A Simple Risk Score to Differentiate Between Coronary Artery Obstruction and Coronary Artery Spasm of Patients With Acute Coronary Syndrome Without Persistent ST-Segment Elevation

Spasm Coronary Vasospasm Coronary Vessels 3. Good health 03 medical and health sciences Cholesterol 0302 clinical medicine Coronary Occlusion Risk Factors Natriuretic Peptide, Brain Humans Acute Coronary Syndrome Lipoproteins, HDL Aged
DOI: 10.1253/circj.cj-22-0096 Publication Date: 2022-05-20T22:10:42Z
ABSTRACT
The aim of this study was to create a risk scoring model to differentiate obstructive coronary artery (CA) from CA spasm in the etioology of acute coronary syndrome (ACS).Methods and Results: We included 753 consecutive patients with ACS without persistent ST-segment elevation (p-STE). The exclusion criteria were: (1) out-of-hospital cardiac arrest; (2) cardiogenic shock; (3) hemodialysis; (4) atrial fibrillation/flutter; (5) severe valvular disease; (6) no coronary angiography; (7) non-obstructive coronary artery without "definite" vasospastic angina definition; and/or (8) missing data.

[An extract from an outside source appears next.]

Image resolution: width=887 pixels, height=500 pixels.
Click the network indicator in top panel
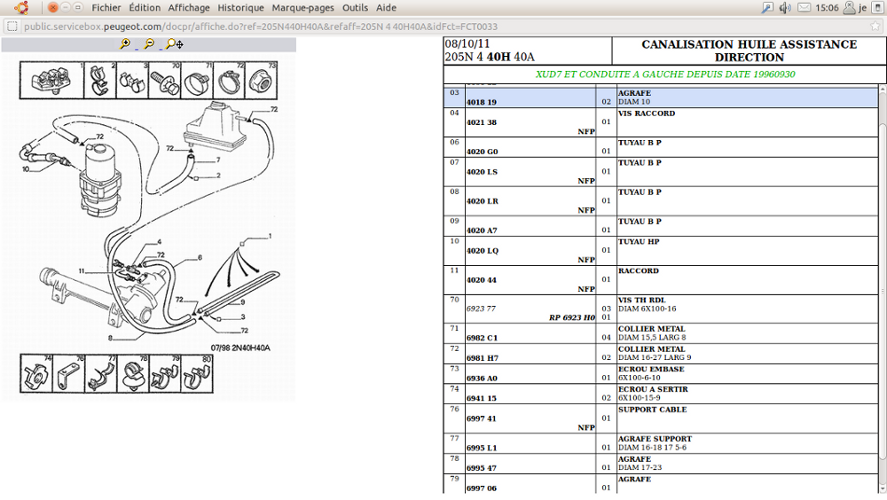coord(767,7)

From the multivariate logistic regression analysis for prediction of obstructive CA, an integer score of 2 to each 0.5 increment in odds ratio was given, and values were divided into quartiles according to the total score. The scores were as follows: age >70 years (6 points), non-STE myocardial infarction (9 points), diabetes mellitus (5 points), B-type natriuretic peptide >90 pg/mL (7 points), neutrophil to lymphocyte ratio >2 (5 points), and high-density lipoprotein cholesterol <50 mg/dL (5 points). CA spasm-induced ACS occurred in 50.0% in Quartile 1 (total score: 0-13), 20.5% in Quartile 2 (total score: 14-19), 4.9% in Quartile 3 (total score: 20-26), and 2.2% in Quartile 4 (total score: 27-37) (P<0.001), indicating that a total score of <20 was a potential clinical indicator of CA spasm-induced ACS.CA spasm-induced ACS should be suspected if a total score of <20, and a spasm provocation test was being considered.